Spring DE- Find position at any time t.

[MLB32]

Thanks for the help.

Homework Statement

A spring is stretched 12 cm by a force equal to 360 dynes. A mass of 120g is attached to the end of the spring. The system is then set to motion by pulling the mass 3cm above the point of equilibrium and releasing it, at time t=0, with initial speed of (3/2) cm/sec directed downward. Find a) the position of the mass at any time t, and b) When will the mass return to the equilibrium position for the first time? Why?

Homework Equations

The Attempt at a Solution

k=360/12=30
120y'+30y=0
λ^2+1/4=0
λ= +/- .5i
... STUCK
Find a) the position of the mass at any time t, and b) When will the mass return to the equilibrium position for the first time? Why?

 

[Apphysicist]

Without knowing the relation of dynes to Newtons off the top of my head, let me write out your DE using variables (I assume this is not a simpler case of horizontal motion, rather, by saying "above" and "directed down" you are dealing with a vertical spring system so the force of gravity constantly acts):

mx''=mg-kx is simply the expression of Newton's Second Law (with a coordinate system that has the +y-direction oriented downward)

mx''+kx=mg

This is a nonhomogeneous second order DE which can be solved by adding the particular solution and homogeneous solutions.
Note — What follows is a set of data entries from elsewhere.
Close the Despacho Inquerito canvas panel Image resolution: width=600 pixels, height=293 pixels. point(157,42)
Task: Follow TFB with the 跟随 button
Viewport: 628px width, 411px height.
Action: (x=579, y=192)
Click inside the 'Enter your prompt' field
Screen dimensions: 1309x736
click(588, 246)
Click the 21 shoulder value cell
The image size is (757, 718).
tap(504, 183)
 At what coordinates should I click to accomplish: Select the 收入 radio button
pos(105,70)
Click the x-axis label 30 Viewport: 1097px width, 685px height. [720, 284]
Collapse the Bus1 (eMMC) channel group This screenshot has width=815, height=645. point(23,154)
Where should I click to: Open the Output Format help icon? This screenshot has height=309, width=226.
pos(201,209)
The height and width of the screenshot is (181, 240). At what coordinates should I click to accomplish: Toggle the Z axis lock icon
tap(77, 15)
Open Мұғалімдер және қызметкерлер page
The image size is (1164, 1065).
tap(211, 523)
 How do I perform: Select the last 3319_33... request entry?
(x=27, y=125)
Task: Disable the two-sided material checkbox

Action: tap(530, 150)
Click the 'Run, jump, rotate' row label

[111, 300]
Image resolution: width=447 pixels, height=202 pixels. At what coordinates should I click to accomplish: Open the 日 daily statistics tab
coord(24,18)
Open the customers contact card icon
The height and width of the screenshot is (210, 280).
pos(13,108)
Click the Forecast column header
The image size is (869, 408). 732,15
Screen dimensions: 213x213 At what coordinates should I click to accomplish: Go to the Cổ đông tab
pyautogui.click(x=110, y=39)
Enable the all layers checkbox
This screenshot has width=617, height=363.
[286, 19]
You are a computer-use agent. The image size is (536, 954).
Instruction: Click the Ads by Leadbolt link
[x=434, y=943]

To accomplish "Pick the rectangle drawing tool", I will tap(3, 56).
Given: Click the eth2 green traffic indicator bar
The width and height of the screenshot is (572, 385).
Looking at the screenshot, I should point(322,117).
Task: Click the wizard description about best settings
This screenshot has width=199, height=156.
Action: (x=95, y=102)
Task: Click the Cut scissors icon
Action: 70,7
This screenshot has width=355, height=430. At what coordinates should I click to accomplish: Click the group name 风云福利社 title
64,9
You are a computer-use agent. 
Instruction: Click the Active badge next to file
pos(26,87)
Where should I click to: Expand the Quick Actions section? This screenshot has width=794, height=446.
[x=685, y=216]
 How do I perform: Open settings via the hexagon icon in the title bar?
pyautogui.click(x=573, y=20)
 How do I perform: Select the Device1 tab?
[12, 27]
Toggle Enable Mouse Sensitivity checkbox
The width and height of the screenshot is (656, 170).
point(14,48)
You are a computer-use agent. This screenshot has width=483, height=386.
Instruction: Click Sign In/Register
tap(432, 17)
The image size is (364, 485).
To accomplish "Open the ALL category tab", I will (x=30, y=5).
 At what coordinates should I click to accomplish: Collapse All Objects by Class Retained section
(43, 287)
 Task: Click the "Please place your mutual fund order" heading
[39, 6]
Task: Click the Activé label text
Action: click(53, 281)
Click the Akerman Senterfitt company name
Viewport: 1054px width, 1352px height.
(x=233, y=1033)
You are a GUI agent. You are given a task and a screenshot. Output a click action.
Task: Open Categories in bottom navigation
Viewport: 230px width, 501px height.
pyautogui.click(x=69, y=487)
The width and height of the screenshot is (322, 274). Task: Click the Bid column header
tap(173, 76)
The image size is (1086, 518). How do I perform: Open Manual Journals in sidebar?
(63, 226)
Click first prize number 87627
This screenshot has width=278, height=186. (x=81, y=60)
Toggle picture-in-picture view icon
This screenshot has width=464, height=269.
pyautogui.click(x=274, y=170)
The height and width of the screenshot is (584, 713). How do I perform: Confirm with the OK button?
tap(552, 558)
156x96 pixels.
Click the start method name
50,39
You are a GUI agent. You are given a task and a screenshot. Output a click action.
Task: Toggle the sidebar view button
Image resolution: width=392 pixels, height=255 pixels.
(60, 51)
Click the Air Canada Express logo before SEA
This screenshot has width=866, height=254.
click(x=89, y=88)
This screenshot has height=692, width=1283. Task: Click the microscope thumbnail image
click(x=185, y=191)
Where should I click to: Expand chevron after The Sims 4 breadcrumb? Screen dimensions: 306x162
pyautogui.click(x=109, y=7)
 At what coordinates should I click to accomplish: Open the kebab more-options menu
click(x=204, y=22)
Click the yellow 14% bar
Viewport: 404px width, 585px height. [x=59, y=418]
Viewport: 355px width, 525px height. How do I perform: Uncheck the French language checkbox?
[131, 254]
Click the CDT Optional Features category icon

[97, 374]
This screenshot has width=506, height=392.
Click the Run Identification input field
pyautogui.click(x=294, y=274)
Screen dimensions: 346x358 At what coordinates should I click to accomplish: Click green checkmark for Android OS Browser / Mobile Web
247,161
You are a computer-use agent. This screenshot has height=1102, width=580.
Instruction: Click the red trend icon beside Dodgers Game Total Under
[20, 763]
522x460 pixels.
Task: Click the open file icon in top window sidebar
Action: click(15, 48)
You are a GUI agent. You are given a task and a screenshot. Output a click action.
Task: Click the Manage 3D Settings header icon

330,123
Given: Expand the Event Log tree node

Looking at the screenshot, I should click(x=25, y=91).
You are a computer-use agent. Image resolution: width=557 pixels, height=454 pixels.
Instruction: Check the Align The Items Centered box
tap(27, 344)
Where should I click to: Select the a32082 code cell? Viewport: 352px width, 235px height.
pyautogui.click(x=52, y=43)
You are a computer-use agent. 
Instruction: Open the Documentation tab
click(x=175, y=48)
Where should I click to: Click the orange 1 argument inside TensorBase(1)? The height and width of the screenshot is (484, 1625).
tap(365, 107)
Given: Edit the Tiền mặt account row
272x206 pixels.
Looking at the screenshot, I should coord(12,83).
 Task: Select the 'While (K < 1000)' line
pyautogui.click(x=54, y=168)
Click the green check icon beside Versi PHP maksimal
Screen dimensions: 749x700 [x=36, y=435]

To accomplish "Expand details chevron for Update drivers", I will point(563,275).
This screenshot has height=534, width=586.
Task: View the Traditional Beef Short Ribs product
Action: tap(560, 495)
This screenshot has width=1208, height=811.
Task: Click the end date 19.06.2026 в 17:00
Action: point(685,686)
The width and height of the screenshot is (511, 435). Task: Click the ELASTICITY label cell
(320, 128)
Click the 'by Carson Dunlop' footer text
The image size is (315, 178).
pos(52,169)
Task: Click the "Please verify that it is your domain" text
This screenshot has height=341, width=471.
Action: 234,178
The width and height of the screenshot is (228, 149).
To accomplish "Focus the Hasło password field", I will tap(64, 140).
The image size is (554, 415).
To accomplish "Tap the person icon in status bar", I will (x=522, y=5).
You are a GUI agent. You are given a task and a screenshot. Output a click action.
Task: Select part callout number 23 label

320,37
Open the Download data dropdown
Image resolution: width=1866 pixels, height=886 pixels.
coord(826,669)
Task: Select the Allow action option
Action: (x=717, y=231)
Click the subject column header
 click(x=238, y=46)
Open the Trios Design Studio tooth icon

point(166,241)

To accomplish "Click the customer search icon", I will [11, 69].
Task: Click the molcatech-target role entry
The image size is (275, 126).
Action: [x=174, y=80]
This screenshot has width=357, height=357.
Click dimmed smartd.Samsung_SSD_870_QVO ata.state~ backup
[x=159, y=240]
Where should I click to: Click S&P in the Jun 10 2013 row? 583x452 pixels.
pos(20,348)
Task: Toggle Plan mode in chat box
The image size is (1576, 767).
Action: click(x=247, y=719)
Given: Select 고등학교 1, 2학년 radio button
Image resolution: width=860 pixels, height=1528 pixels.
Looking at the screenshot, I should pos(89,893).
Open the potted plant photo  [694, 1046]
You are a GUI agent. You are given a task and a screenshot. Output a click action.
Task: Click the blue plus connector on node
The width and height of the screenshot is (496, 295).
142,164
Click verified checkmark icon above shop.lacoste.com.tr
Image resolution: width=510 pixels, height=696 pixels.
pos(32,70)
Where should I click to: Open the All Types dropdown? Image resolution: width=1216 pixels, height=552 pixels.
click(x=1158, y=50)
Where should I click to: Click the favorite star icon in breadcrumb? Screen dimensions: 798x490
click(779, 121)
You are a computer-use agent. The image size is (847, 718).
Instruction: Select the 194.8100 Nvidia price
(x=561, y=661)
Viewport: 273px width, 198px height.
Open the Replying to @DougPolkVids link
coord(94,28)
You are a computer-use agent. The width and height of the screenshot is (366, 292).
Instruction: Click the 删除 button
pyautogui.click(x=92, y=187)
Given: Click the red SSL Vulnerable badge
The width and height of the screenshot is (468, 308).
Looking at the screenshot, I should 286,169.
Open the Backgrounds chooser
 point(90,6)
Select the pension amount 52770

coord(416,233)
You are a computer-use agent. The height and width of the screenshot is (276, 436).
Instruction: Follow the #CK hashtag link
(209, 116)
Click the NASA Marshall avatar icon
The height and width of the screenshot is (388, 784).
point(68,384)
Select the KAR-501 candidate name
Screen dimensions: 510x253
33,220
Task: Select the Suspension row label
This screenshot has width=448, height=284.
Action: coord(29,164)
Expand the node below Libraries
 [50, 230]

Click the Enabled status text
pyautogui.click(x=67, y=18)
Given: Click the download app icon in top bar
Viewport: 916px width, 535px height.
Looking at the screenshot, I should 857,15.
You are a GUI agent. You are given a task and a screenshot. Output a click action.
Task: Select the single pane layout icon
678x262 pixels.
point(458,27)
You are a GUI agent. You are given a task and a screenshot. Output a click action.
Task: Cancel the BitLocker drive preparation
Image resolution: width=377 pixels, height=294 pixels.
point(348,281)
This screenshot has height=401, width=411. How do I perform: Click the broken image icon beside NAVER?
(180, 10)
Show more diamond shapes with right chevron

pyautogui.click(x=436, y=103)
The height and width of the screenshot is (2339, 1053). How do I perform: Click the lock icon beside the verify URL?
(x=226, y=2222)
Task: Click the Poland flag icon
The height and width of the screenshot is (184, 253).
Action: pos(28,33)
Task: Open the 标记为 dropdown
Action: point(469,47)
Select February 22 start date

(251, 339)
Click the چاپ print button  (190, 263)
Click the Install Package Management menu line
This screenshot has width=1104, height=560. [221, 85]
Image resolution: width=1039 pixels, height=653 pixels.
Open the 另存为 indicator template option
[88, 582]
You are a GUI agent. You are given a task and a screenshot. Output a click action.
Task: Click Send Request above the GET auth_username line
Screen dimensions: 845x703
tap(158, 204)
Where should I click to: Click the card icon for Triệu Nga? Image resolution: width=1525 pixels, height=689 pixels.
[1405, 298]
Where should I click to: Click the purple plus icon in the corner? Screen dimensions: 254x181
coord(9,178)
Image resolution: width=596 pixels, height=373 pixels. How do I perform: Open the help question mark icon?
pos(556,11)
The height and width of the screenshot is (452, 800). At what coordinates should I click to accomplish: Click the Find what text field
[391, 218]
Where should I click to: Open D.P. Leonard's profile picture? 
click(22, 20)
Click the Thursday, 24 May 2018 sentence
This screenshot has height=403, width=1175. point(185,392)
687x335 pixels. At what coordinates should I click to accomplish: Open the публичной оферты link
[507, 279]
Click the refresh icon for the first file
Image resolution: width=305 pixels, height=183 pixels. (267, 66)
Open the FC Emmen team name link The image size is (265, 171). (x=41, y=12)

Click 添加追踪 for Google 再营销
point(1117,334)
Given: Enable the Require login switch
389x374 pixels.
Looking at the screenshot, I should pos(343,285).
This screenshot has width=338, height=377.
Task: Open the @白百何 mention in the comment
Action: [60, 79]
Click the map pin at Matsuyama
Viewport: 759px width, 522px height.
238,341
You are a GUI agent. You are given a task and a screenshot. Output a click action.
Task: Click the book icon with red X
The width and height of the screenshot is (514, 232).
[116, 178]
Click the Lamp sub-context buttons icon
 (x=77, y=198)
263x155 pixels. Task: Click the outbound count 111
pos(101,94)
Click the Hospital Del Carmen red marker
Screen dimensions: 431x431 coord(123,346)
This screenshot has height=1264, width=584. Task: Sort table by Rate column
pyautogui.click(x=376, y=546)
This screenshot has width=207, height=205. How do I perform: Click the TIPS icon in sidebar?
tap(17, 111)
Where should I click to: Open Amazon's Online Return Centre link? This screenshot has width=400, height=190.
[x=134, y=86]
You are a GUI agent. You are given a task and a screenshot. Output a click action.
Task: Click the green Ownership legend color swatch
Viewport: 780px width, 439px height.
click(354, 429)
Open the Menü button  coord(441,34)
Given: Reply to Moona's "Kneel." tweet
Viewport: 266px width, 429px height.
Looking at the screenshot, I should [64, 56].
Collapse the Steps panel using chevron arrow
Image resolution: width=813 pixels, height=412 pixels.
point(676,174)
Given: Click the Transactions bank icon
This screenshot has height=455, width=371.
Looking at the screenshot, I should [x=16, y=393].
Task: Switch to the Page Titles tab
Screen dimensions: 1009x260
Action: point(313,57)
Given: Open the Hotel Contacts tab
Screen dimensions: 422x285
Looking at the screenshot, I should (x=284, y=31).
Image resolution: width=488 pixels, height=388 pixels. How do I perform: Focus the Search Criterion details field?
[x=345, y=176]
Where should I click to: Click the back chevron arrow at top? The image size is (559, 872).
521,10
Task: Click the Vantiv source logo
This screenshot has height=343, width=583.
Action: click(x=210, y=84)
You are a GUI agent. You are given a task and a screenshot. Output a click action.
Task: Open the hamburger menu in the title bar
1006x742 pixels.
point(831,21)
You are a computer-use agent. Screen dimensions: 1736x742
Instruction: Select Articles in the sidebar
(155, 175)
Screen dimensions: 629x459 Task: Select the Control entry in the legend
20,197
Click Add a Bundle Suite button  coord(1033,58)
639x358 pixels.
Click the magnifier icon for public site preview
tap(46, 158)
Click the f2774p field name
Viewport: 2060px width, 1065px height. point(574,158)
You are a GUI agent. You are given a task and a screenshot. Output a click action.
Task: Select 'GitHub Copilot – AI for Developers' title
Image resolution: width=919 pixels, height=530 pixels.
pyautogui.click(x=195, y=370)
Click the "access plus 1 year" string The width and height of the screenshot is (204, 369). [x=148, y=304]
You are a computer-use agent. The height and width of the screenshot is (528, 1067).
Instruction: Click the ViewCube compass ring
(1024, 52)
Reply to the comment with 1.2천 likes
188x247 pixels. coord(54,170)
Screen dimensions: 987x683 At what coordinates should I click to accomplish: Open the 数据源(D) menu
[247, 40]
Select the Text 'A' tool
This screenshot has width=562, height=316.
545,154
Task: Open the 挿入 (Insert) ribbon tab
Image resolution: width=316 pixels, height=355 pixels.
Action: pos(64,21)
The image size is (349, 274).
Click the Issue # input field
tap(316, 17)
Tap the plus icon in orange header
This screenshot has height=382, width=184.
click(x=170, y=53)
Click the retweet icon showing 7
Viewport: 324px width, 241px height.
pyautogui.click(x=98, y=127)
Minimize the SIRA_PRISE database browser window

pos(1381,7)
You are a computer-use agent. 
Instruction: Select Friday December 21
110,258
The homogeneous solution is found by the way you started, by assuming mx''-kx=0. The particular solution can be solved by using undetermined coefficients (in this case, let your particular solution x(t)=A, since the right hand side is a constant with respect to time).

x(t)-particular...x=A, x'=0, x''=0, then substitute to find x(t)-particular.

You will add this term to the homogeneous solution which started to attempt to solve.

λ= +/- i*sqrt(k/m) , which is what you, just check on your units.

x(t)-homogeneous...you work toward a solution that looks like x(t)=C*e^(λt)...of course you have two λs and so x(t)-homogeneous is the linear combination of your two solutions, C is a constant that depends on your initial conditions. Use euler's formula:

e^(iB)=cos(B)+isin(B), B a real value...when you do the linear combination, without proving it here, you can just say C_1*cos(B)+C_2*sin(B), dropping the i.

That should be plenty of a start for you, good luck.